Absolutely. They freeze beautifully. Let them cool completely, then place them in a freezer-safe bag or container. They will last for up to 3 months. Thaw at room temperature or warm them directly from frozen.
More Easy & Healthy Breakfast Ideas
- Easy Christmas Cookies (Healthy Oatmeal Cranberry)
- Healthy Christmas Thumbprint Cookies (Easy & Gluten-Free)
- The Best Healthy Apple Crumble (Naturally Sweetened)

Easy Healthy Banana Oatmeal Muffins Recipe
Equipment
- 12-Cup Muffin Tin
- Large Mixing Bowl
- Whisk & Spatula
Ingredients
- 3 medium very ripe bananas mashed (about 1 1/2 cups)
- 1 large egg room temperature
- 1/4 cup pure maple syrup
- 1/4 cup plain Greek yogurt or any milk
- 2 tbsp melted coconut oil or butter
- 1 tsp vanilla extract
- 1 1/2 cups oat flour use certified GF if needed
- 1 cup old-fashioned rolled oats use certified GF if needed
- 1 tsp baking soda
- 1 tsp ground cinnamon
- 1/2 tsp salt
- 1/2 cup dark chocolate chips optional
Instructions
- Preheat & Prep: Preheat your oven to 375°F (190°C). Line a 12-cup muffin tin with paper liners or grease it well.
- Mix Wet Ingredients: In a large bowl, mash the ripe bananas with a fork until mostly smooth. Whisk in the egg, maple syrup, Greek yogurt, melted coconut oil, and vanilla extract until fully combined.

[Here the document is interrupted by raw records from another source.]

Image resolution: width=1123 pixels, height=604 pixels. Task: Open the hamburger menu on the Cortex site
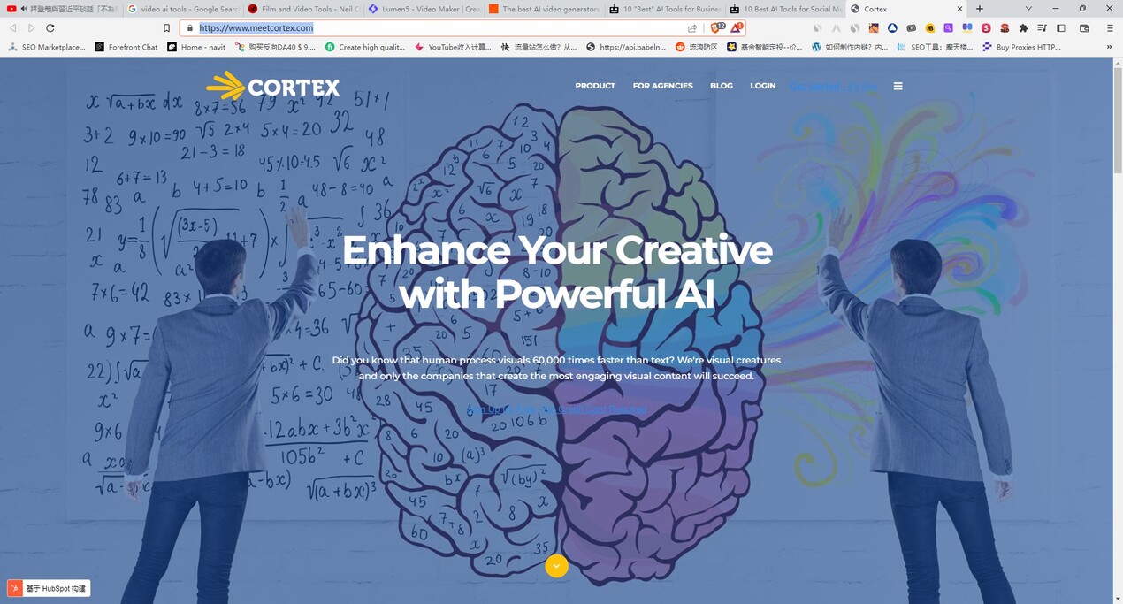click(x=898, y=87)
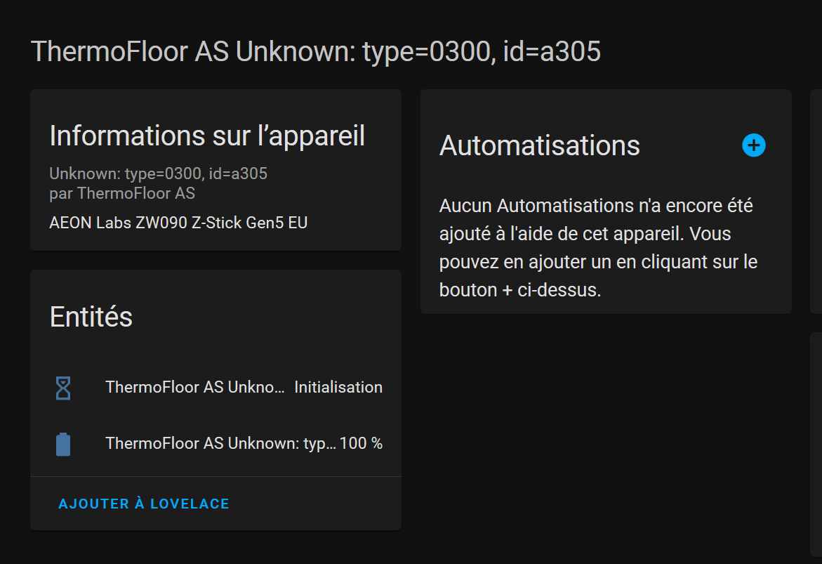
Task: Click the cut-off card right of Automatisations
Action: click(x=816, y=201)
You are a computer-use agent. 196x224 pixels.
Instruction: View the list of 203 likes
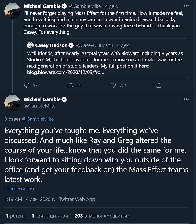click(x=102, y=216)
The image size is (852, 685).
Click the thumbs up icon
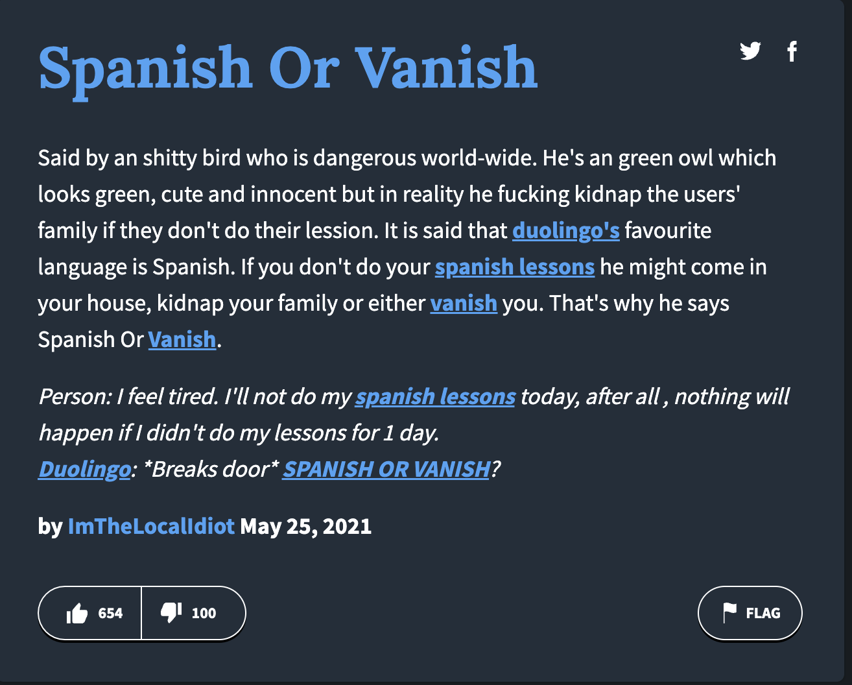(77, 613)
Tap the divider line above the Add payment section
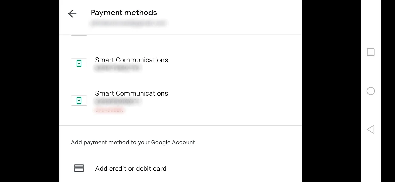395x182 pixels. tap(180, 125)
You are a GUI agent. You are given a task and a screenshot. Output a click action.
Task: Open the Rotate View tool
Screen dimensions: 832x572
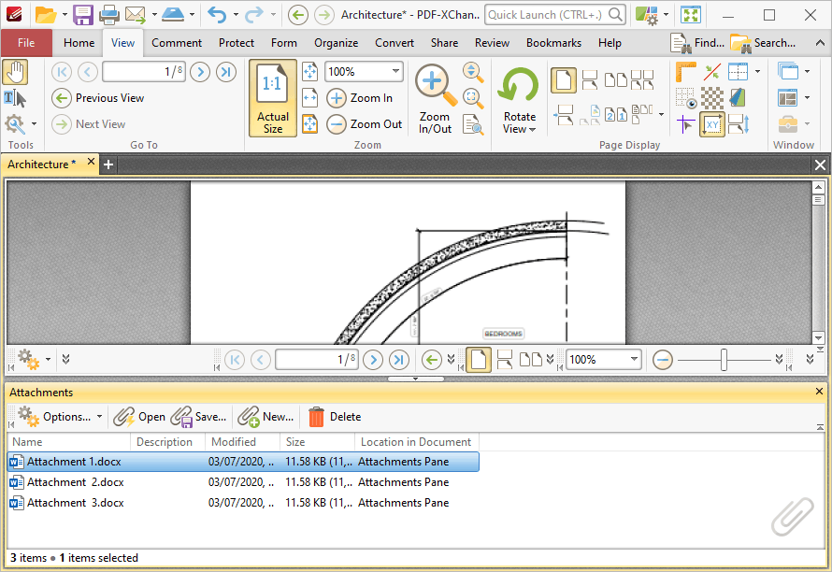(519, 100)
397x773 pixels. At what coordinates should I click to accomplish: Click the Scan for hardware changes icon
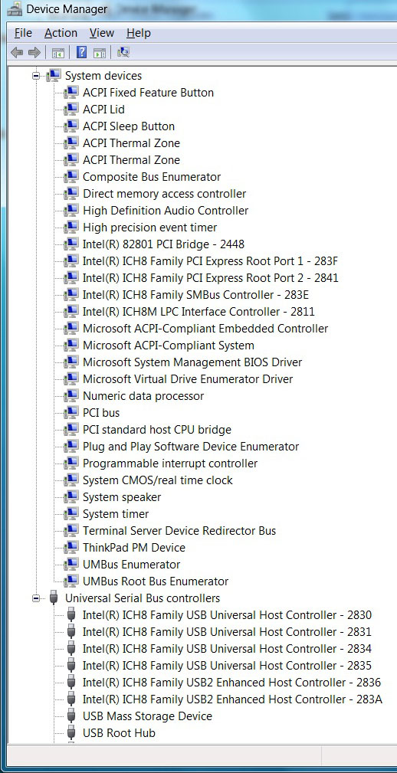[x=123, y=52]
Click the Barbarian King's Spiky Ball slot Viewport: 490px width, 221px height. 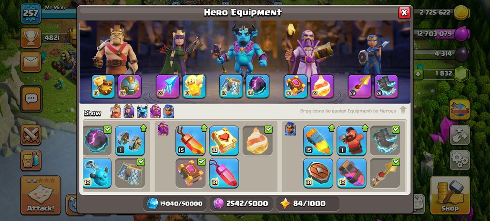tap(129, 86)
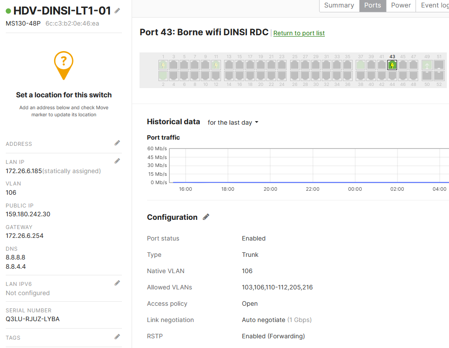Edit the ADDRESS field pencil icon
449x348 pixels.
[117, 143]
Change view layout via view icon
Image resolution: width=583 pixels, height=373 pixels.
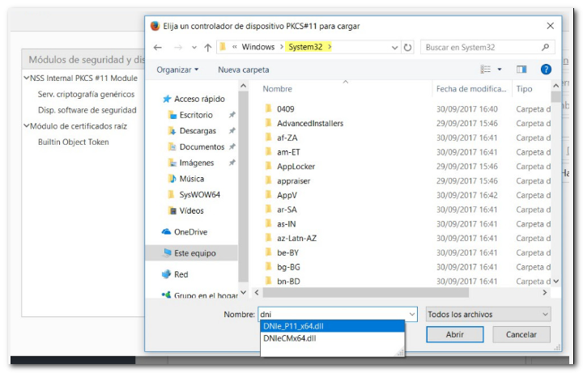coord(486,70)
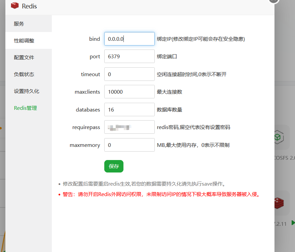Click the green play arrow next to version
The width and height of the screenshot is (295, 252).
(x=293, y=223)
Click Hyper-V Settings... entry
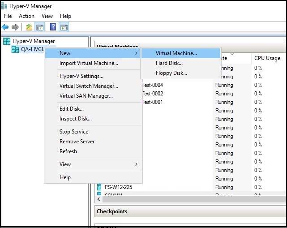This screenshot has height=228, width=287. tap(81, 76)
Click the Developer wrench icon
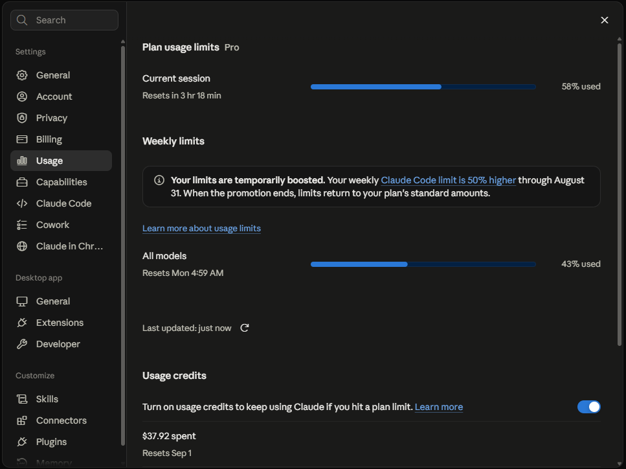 tap(22, 344)
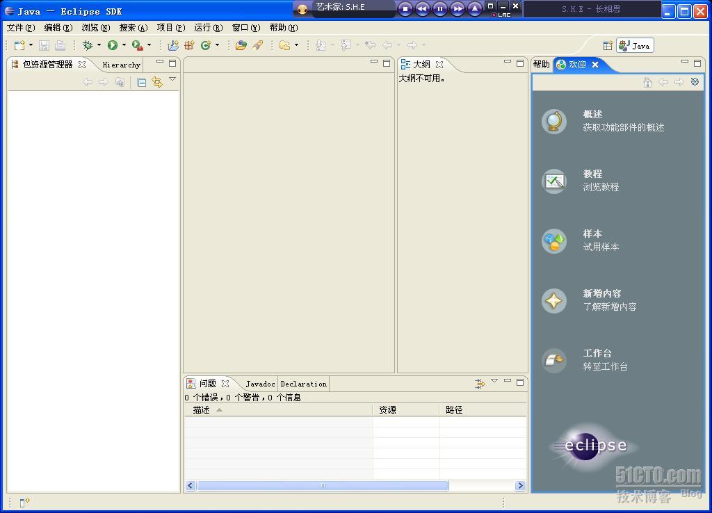Switch to the Javadoc tab

[x=260, y=383]
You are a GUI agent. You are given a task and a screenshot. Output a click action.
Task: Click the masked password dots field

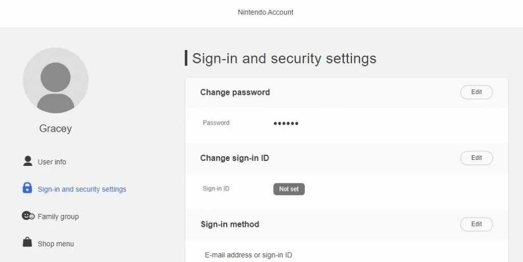(286, 123)
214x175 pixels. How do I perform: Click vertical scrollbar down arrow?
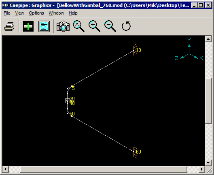(x=208, y=163)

- Add Dry Ingredients: Add the oat flour, rolled oats, baking soda, cinnamon, and salt to the wet ingredients in the same bowl. Stir with a rubber spatula until just combined. Do not overmix; a few lumps are okay.
- Fold in Add-ins: If using, gently fold in the chocolate chips.
- Fill Muffin Tin: Divide the batter evenly among the 12 muffin cups, filling each about 3/4 full. If desired, you can sprinkle a few extra oats or chocolate chips on top.
- Bake: Bake for 18-22 minutes, or until the tops are golden brown and a toothpick inserted into the center of a muffin comes out clean.
- Cool: Let the muffins cool in the tin for 5-10 minutes before transferring them to a wire rack to cool completely.